Find all homomorphisms $S_3 \rightarrow \mathbb Z_2 \oplus \mathbb Z_2 \oplus \mathbb Z_3$ where $S_3$ is a three-element permutation group

I want to use normal subgroup of $S_3$ to do this task so I find that these are:
$$H_1=\left\langle \text{id}\right\rangle = \left\{ \text{id}\right\}$$
$$H_2=\left\langle (123)\right\rangle = \left\{ (123),(132),id\right\}=\left\langle (132)\right\rangle$$
$$H_3=S_3$$
However I don't know what I can do the next.

Answer 1

The group $S_3$ is not abelian, so there is not any injective homomorphism $S_3\to \mathbb{Z}_2\oplus \mathbb{Z}_2\oplus\mathbb{Z}_3$. Thus, any such homomorphism has non-trivial kernel. As the kernel is a normal subgroup of $S_3$ then the kernel of such homomorphism must be equal to $H_2$ or $H_3$. If the kernel is $H_3$ then we have the trivial homomorphism.

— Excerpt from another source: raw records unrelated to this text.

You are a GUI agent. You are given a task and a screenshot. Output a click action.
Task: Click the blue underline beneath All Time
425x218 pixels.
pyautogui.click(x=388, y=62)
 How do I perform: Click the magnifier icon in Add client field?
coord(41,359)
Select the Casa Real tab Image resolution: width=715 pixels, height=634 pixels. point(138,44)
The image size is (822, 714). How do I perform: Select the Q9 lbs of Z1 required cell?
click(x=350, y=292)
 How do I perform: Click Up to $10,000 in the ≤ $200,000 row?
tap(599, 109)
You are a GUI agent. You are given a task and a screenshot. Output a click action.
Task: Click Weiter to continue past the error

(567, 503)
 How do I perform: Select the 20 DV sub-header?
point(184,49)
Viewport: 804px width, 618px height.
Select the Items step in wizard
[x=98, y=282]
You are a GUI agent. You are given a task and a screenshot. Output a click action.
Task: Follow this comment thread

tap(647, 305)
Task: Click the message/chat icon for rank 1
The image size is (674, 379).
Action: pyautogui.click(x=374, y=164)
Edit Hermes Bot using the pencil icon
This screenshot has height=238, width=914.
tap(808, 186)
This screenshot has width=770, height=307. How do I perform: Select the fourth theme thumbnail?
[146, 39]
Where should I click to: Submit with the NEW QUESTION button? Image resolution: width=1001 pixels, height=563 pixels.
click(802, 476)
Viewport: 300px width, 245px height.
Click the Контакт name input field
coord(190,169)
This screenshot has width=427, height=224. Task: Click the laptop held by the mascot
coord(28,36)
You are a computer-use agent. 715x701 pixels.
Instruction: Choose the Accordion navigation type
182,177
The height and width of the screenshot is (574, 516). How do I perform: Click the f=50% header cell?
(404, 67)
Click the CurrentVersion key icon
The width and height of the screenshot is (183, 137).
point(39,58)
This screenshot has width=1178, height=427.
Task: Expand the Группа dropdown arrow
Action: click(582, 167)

If the kernel is $H_2$, then as every transposition has order 2, then transpositions must be send to the sumand $\mathbb{Z}_2\oplus \mathbb{Z}_2$. Recall that $S_3$ is generated by a transposition $(12)$ and a $3$-cycle so there are exactly 3 homomorphisms:

1. The one sending $(12)$ to $(1,0,0)$ and $H_2$ to $(0,0,0)$;
2. The homomorphism sending $(12)$ to $(0,1,0)$ and $H_2$ to $(0,0,0)$; and
3. The trivial homomorphism.

Finally, using that $(23)=(132)(12)(123)$ and $(13)=(23)(12)(23)$ you can determine explictly all the above homomorphims.